PROBLEM REQUIREMENTS -
Skipping all pictures, please restate word for word the lines from the one that contains "This screenshot has width=1419, height=413." through the last line of the entries.

(Collected data entries)
※ ※ ※
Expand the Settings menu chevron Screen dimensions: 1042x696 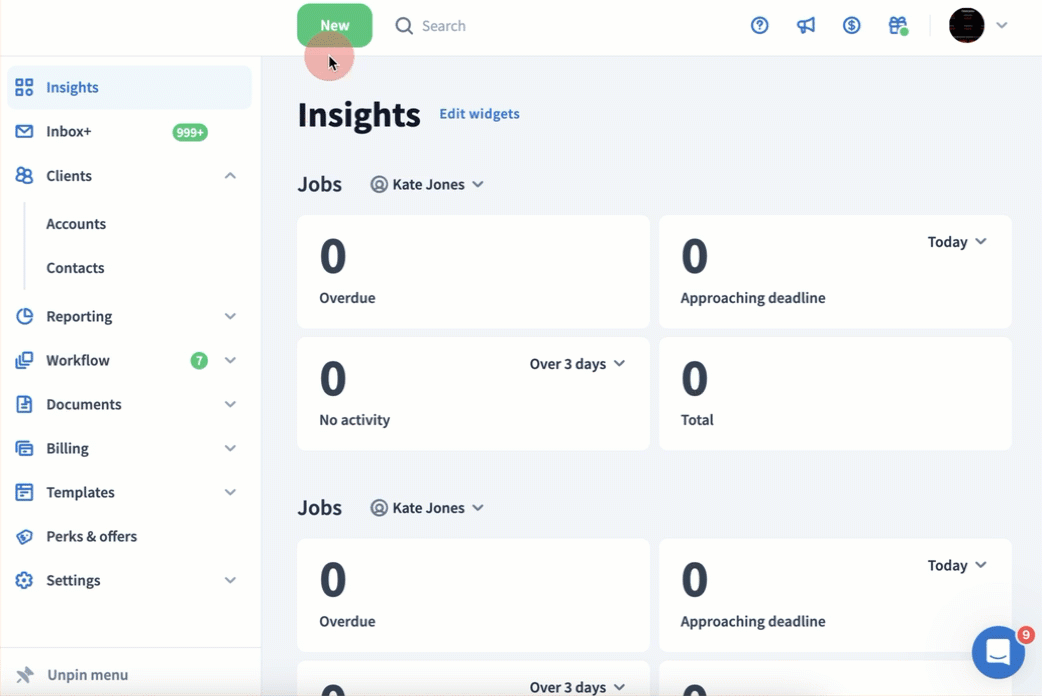click(230, 581)
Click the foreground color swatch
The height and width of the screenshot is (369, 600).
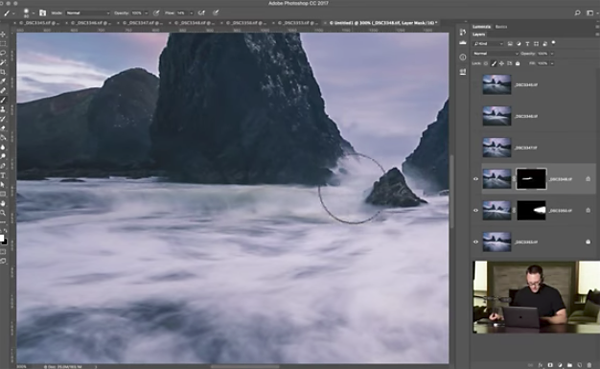point(2,238)
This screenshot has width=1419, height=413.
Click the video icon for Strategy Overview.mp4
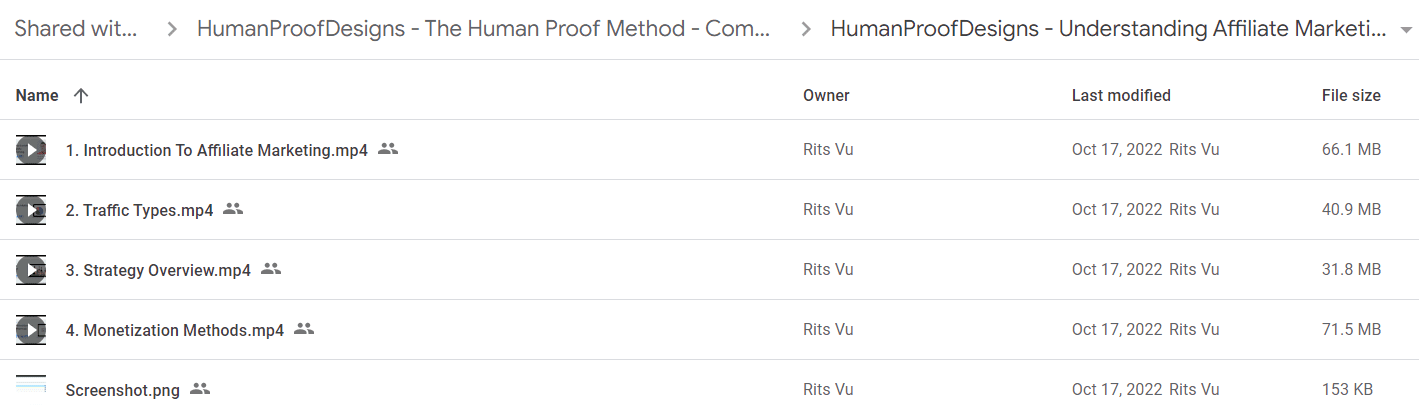point(31,270)
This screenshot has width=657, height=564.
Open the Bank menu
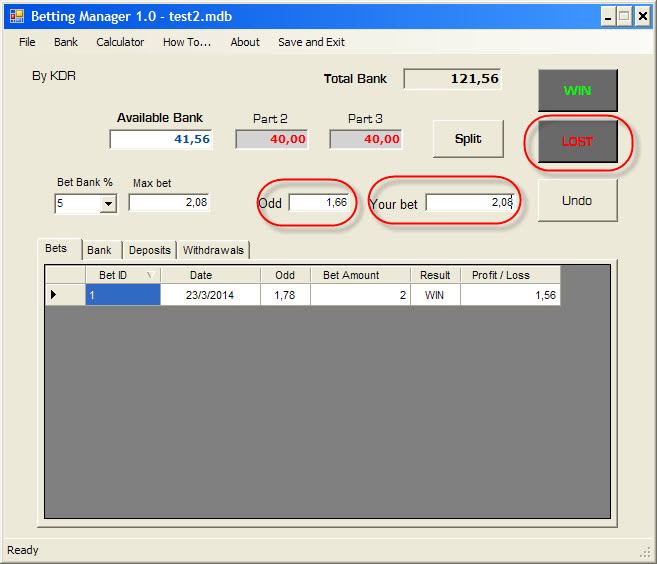[x=66, y=42]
※ ※ ※
RESPONSE BELOW -
This screenshot has width=1419, height=413.
Click the video icon for Strategy Overview.mp4
point(31,270)
This screenshot has width=657, height=564.
Open the Bank menu
[x=66, y=42]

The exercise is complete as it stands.